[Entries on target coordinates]
┌────────

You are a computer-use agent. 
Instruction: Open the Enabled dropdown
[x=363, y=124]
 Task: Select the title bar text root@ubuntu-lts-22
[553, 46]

└────────

- **Exercise**: Identify each line in the entries that contains the word "Select" and copy those lines out.

- **Solution**:
 Task: Select the title bar text root@ubuntu-lts-22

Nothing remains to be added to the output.